- _Records for this exercise_
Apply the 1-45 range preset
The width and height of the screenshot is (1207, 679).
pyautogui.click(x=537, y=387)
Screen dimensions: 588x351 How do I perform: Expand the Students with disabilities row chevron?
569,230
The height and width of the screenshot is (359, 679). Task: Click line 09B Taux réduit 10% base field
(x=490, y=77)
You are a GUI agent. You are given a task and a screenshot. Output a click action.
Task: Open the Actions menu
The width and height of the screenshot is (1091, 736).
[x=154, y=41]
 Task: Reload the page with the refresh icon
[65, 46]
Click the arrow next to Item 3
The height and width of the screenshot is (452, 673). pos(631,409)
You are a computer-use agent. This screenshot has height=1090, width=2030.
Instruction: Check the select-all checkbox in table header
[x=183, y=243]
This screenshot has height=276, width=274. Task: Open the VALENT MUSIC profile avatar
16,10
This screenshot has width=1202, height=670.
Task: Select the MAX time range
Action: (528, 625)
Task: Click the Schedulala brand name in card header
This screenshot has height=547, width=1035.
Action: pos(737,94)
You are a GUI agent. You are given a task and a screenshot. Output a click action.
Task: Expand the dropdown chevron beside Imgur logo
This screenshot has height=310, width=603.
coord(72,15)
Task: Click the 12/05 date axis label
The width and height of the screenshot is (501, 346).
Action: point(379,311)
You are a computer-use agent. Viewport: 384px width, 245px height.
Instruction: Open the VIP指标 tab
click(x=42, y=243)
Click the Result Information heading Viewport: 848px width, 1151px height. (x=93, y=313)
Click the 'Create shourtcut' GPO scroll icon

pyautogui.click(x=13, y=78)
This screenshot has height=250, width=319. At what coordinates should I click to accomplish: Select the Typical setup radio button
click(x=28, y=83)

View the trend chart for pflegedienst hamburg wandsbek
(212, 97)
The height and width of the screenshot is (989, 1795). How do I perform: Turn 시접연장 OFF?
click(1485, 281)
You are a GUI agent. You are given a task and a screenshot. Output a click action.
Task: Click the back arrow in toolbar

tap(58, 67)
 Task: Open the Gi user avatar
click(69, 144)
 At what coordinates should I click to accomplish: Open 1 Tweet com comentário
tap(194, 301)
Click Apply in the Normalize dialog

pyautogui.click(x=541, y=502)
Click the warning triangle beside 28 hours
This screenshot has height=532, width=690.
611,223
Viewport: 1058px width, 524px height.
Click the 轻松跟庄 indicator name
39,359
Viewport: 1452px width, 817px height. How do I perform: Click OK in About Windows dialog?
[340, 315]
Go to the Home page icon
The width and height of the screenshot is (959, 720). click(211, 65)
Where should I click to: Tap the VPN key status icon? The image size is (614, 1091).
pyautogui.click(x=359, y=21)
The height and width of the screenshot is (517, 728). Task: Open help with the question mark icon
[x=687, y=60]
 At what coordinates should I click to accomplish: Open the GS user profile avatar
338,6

- _Given exercise_
Report each line of the listing above that contains the string "beside", matching case exactly.

- _Solution_
Task: Expand the dropdown chevron beside Imgur logo
Click the warning triangle beside 28 hours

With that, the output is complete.